Back in November 2016, HM Treasury consulted on proposals intended to provide equal and fully inflation-proofed guaranteed minimum pension (GMP) entitlements for male and female members of public service pension schemes.  The consultation response has now been published, and involves a further lengthy extension to the interim arrangements already in place, under which public service schemes must provide full GMP increases to members.  This development will therefore also affect those private sector schemes with rules which cross-refer to the public sector pension increase framework. 


GMPs earned in contracted-out occupational pension schemes between  1978 and 1997 are subject to special rules regarding increases in payment, which are broadly intended to ensure that GMPs are fully inflation-proofed (with inflation currently being measured by reference to CPI). 

Under the GMP legislation, the occupational pension scheme is responsible for paying CPI-linked increases on GMPs accrued after 6 April 1988, up to a maximum of 3%.  Where the member has pre-1988 GMPs, or where CPI exceeds 3%, the balance of the member’s GMP increases used to be provided via an increase to the member’s additional state pension (previously SERPS).

However, under the new single-tier state pension introduced on 6 April 2016, members who reach state pension age after that date do not have any additional state pension entitlement.  As a result, the old mechanism for delivery of full inflation-proofing for GMPs no longer works for these individuals. 

Members of public service pension schemes currently benefit from transitional protection, under which members reaching state pension age up to 5 December 2018 are provided with full GMP increases (on all their GMP entitlement) from the scheme, for life.  Because of the statutory mechanism used to produce this result, some private sector schemes which incorporate references to the public sector pension increase provisions in order to state a member’s entitlement to pension increases are also currently required to provide full GMP indexation.
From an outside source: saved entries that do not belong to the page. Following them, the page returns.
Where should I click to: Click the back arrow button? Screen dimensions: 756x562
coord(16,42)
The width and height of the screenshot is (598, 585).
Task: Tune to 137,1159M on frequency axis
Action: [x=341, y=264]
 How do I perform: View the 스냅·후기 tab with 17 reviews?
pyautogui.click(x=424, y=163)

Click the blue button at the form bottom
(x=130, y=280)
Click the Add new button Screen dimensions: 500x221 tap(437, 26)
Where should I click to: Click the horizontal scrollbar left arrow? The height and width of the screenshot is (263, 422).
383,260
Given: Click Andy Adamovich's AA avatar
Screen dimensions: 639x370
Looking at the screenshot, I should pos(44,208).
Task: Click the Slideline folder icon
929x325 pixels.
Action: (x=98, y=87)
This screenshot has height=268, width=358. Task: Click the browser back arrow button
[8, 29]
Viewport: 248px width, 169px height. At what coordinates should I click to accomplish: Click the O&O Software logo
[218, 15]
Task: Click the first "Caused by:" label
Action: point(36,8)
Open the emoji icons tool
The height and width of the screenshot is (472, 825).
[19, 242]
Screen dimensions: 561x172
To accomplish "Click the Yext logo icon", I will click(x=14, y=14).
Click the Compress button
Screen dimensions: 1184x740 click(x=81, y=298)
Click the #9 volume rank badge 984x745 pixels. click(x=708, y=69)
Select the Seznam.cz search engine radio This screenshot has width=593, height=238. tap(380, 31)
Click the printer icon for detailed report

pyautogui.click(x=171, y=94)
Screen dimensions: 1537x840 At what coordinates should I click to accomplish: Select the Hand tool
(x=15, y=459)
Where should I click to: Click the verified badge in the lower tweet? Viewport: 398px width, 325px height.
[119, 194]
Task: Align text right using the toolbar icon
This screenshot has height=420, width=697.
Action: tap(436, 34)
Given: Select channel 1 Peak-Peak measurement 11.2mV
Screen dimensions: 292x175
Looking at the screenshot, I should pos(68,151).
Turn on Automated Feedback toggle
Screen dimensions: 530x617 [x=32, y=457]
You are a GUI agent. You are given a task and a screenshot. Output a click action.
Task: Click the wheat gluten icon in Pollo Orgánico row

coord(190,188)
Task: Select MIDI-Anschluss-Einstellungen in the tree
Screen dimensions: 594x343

There is also a linked, but separate, issue regarding the equalisation of benefits to take account of the effect of GMPs.  GMPs are inherently unequal, because statute provides for them to be payable from different ages for men and women.  There is a long-running debate as to whether there is a legal obligation on schemes to adjust benefits to remove the effects of this inequality, but the Government has consistently maintained that equalisation must be achieved.

The consultation

The November 2016 consultation paper set out three possible approaches to resolving these two problems:

  1. A “case-by-case” approach. Under this option, individual calculations would be performed each year to assess whether the member’s combined state and public service pension entitlements were lower under the new system than they would have been if the old state pension regime had been retained. If they were, the scheme would be required to provide a top-up amount.
  2. Continuing to provide full indexation of GMPs through the public service pension scheme. This is simply an indefinite extension of the current transitional arrangements.
  3. Conversion of the GMP. On this approach, GMP would be converted into ordinary scheme pension on a £1 for £1 basis. The paper mentioned, but provisionally rejected, the possibility that conversion could proceed on an actuarial equivalence basis (ie. something less than a 1:1 ratio).

The Government’s response

The consultation responses received by the Government from a range of stakeholders broadly rejected the case-by-case approach as unduly complex, costly, and difficult to understand or explain to members. This option has therefore been firmly ruled out.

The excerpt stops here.